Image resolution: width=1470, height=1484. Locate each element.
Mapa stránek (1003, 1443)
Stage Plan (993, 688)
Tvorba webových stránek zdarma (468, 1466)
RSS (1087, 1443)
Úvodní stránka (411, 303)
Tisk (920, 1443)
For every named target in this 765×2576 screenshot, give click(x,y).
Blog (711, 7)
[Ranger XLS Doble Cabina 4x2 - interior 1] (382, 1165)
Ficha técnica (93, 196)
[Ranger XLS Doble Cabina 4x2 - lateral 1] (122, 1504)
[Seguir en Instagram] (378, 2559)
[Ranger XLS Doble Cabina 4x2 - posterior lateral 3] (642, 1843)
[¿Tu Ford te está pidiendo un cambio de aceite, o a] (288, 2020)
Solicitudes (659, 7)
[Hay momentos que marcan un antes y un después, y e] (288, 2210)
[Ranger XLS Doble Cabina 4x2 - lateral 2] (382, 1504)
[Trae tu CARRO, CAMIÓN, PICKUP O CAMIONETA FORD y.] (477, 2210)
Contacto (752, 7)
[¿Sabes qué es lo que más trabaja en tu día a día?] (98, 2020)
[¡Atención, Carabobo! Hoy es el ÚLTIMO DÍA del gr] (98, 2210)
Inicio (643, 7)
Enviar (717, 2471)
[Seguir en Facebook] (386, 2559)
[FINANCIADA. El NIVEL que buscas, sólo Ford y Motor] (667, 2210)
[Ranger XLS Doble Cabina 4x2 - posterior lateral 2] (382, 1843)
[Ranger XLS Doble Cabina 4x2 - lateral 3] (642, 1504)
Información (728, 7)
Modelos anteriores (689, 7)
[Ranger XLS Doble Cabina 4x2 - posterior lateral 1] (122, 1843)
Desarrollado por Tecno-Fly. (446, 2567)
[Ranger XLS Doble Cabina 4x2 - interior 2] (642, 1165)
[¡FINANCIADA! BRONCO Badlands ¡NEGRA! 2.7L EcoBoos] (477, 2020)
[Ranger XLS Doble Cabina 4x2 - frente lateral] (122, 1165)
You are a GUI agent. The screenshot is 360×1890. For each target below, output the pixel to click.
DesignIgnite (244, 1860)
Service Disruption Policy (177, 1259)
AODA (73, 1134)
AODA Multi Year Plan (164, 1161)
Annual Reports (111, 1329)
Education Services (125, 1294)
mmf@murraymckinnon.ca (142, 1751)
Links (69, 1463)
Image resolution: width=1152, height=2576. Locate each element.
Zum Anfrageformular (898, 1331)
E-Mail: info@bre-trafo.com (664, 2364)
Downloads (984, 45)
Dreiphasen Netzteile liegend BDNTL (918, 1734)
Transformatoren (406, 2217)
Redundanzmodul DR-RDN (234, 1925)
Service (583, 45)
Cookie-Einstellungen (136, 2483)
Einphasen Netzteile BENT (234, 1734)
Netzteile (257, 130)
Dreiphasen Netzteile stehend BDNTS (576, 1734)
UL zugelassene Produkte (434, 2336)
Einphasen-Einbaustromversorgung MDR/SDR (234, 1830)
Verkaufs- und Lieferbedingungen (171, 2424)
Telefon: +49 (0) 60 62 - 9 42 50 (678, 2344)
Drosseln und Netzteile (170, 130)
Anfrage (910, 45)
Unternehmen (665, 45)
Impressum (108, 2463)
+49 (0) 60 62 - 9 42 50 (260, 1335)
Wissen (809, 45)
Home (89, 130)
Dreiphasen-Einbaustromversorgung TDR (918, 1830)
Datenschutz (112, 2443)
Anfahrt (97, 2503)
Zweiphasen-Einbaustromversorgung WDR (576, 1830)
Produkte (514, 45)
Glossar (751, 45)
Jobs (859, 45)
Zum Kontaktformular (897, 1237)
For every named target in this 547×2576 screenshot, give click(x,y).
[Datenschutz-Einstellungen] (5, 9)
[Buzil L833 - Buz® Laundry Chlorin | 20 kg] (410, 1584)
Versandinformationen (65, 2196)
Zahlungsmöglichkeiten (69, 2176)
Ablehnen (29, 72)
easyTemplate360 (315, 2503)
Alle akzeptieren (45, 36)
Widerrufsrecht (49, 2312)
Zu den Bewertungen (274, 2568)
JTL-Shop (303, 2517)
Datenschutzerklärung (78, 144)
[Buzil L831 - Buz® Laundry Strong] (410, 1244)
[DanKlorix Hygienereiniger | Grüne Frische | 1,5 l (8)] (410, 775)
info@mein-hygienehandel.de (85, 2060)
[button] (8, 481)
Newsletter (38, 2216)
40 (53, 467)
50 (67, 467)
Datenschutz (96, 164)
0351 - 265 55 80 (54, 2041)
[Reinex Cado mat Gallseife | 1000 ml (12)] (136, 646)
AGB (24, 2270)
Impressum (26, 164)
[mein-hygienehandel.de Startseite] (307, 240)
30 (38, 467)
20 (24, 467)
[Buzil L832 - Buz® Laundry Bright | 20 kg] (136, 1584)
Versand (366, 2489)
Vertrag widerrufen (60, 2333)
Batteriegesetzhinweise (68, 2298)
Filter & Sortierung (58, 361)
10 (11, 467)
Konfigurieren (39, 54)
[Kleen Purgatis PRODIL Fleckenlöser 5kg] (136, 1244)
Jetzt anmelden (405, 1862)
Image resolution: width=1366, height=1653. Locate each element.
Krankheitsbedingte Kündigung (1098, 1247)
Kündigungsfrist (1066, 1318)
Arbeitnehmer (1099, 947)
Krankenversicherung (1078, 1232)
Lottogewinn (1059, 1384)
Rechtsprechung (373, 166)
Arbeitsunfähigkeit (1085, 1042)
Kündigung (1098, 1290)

=-=-=-=-=

Problem description: Please return the lines above exactly, from the first one down to the line with "Tisk (920, 1443)", and stop after that line.

Answer to this problem:
Image resolution: width=1470, height=1484. Locate each element.
Mapa stránek (1003, 1443)
Stage Plan (993, 688)
Tvorba webových stránek zdarma (468, 1466)
RSS (1087, 1443)
Úvodní stránka (411, 303)
Tisk (920, 1443)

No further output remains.